* _Dataset records_:
__________________________________________________
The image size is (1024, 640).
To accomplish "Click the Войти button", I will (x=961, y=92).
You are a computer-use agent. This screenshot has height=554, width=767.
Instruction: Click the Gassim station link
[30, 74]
__________________________________________________
* _Description of the task_: Precisely as given, transcribe all of the entries above.

* _Written response_:
The image size is (1024, 640).
To accomplish "Click the Войти button", I will (x=961, y=92).
You are a computer-use agent. This screenshot has height=554, width=767.
Instruction: Click the Gassim station link
[30, 74]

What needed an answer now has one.